Larry Dominique
Resurgent Nissan wanted a full-sized pickup. It chose a former GM and Chrysler engineer to create it.

Earliest Nissan involvement: 1989
Role: Vice president, North American product planning
Key influence: Oversaw Nissan's entry into big American pickups
The project signaled to U.S. consumers, dealers and competitors that Nissan was safely past its 1990s-era financial troubles and would remain a fully committed player for the long term.
His challenge was formidable.
In 1999, Nissan was barely a decade into serious engineering and product development in the United States. Dominique, a mustachioed electrical engineer from Detroit who had worked at both General Motors and Chrysler Corp., had joined Nissan in 1989. That year, the Japanese automaker recruited a U.S. engineering staff in Michigan, principally to execute a joint-venture project to develop the Nissan Quest and Mercury Villager minivans with Ford Motor Co.
“Our entire employee phone list fit onto the top half of an 8-by-11-inch sheet of paper,” Dominique recalls. “But we grew very fast.”
Wishes
Through the 1990s, Nissan product planners and retailers had a wish list of products they thought the company needed. Chief among them: a full-sized pickup that could compete with the Ford F series and Chevrolet Silverado.
“But when you don't have a lot of financial resources,” Dominique says, “you stay focused on your core products. And for Nissan, that was cars and smaller trucks.”
Carlos Ghosn's plan to revitalize Nissan kicked open the door to new product segments in 1999. Dominique was tapped to manage the work on what would become the Titan pickup.
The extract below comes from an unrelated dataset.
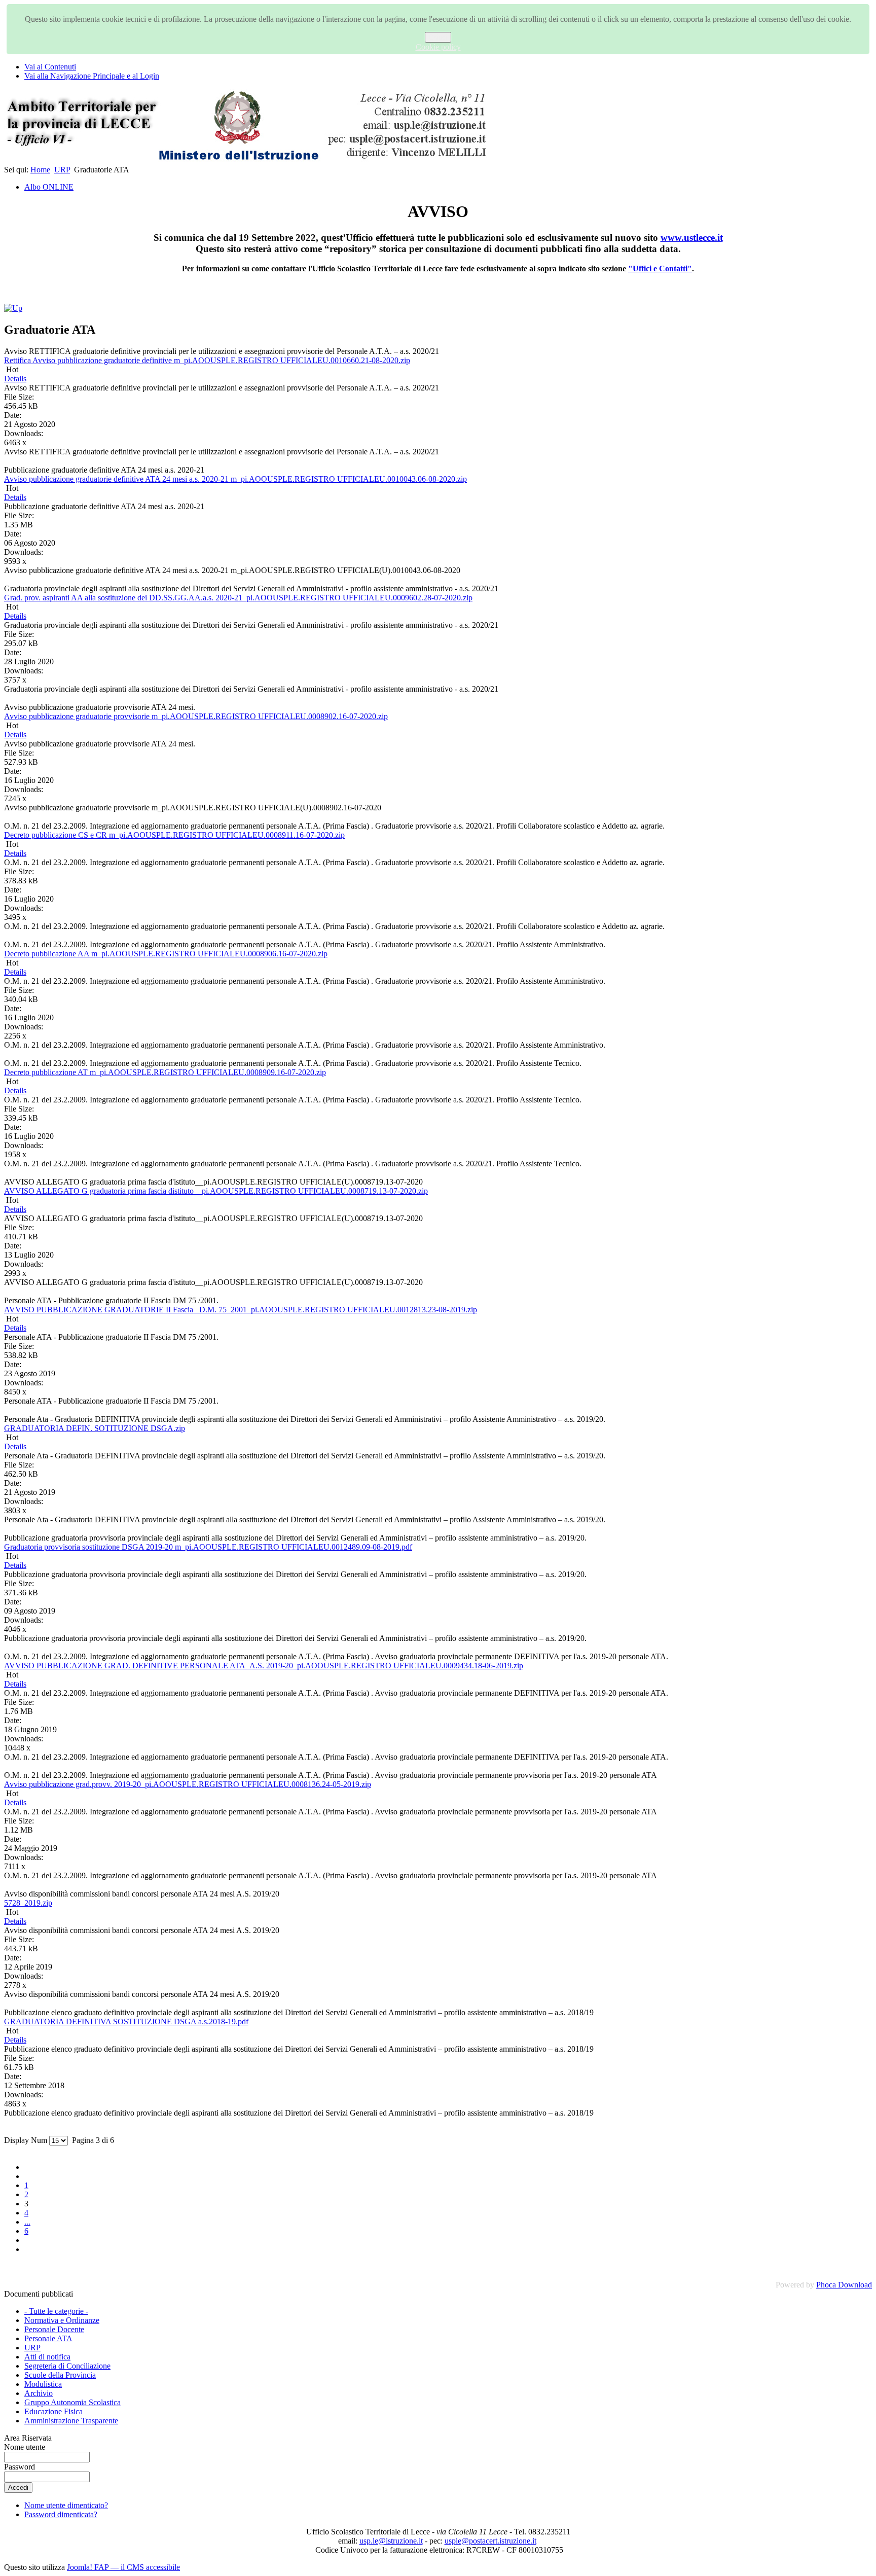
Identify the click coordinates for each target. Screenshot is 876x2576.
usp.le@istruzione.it (391, 2540)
His directives:
-- Give customers everything they expect from a big American pickup: horsepower, towing capacity, cargo space, durability and cabin space.
-- Include things that the Detroit 3 do not, such as a standard spray-in bed liner.
-- Bring the truck to market at the same price as the high-volume Detroit 3 competitors.
-- Rely on Nissan engineers and component suppliers who have never executed a big pickup.
But why?
It took some cultural adjustment inside Nissan, Dominique admits. In one early face-to-face discussion with powertrain engineers in Japan, where the Titan's U.S.-built engine was to be developed, a Japanese manager asked for clarification. “Larry-san,” Dominique recalls being asked, “why does this vehicle need to have a V-8 engine? Is it to be a military vehicle?”
Dominique realized that his Japanese colleagues needed to come to America to understand the pickup market here. They spent weeks traveling through Texas and suburban America observing and talking to consumers, visiting shopping malls and driving through parking lots.
One day as the group was visiting a Lowe's store, a massive Ford F-350 pickup pulled into a parking spot next to them. As the engineers watched, the doors opened and down from the truck stepped a petite woman and two young children.
The vision seemed to cement all that Nissan's U.S. product planners were claiming.
Today, with the Titan in its second generation, such cross-cultural understanding will help Dominique in a new area. His product planning duties will have him increasingly involved in tailoring vehicles for consumers in Brazil, Argentina and Mexico.
“Those are very different markets and very different consumers,” says the former engineer. “The broader product experience we have today is really going to help us.